== Requirement ==
One range is to be output from the listing below, exactly as written: the line with "Click the fork held in the hand" to the line with "Open the #boca hashtag", both kept.

--- Extracted material ---

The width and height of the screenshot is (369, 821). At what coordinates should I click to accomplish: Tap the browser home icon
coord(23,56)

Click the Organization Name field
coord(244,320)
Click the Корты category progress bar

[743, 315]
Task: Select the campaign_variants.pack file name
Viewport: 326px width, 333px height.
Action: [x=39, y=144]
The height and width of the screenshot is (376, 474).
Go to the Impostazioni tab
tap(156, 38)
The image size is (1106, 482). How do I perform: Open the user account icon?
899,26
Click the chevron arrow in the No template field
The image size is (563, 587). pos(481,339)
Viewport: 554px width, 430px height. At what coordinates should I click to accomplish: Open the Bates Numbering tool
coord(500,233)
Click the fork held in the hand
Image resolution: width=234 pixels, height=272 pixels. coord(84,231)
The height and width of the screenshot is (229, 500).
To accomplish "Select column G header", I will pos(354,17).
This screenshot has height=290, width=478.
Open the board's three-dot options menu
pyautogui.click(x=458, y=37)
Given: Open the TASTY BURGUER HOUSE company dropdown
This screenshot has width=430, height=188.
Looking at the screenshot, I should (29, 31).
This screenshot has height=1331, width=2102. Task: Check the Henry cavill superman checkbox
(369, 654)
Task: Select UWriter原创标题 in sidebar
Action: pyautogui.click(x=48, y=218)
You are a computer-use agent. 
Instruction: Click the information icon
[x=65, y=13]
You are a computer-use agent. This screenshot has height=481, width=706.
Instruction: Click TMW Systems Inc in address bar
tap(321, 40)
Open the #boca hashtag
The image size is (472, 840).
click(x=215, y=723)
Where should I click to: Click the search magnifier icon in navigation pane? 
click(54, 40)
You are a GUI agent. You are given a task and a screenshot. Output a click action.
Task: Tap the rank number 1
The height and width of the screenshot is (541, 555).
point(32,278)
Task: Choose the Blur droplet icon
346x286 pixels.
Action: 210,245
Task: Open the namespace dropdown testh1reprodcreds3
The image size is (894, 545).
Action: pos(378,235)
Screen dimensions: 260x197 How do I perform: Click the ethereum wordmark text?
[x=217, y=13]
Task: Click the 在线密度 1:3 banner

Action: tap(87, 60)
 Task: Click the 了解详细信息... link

---

== Task result ==
Click the fork held in the hand
Image resolution: width=234 pixels, height=272 pixels. coord(84,231)
The height and width of the screenshot is (229, 500).
To accomplish "Select column G header", I will pos(354,17).
This screenshot has height=290, width=478.
Open the board's three-dot options menu
pyautogui.click(x=458, y=37)
Given: Open the TASTY BURGUER HOUSE company dropdown
This screenshot has width=430, height=188.
Looking at the screenshot, I should (29, 31).
This screenshot has height=1331, width=2102. Task: Check the Henry cavill superman checkbox
(369, 654)
Task: Select UWriter原创标题 in sidebar
Action: pyautogui.click(x=48, y=218)
You are a computer-use agent. 
Instruction: Click the information icon
[x=65, y=13]
You are a computer-use agent. This screenshot has height=481, width=706.
Instruction: Click TMW Systems Inc in address bar
tap(321, 40)
Open the #boca hashtag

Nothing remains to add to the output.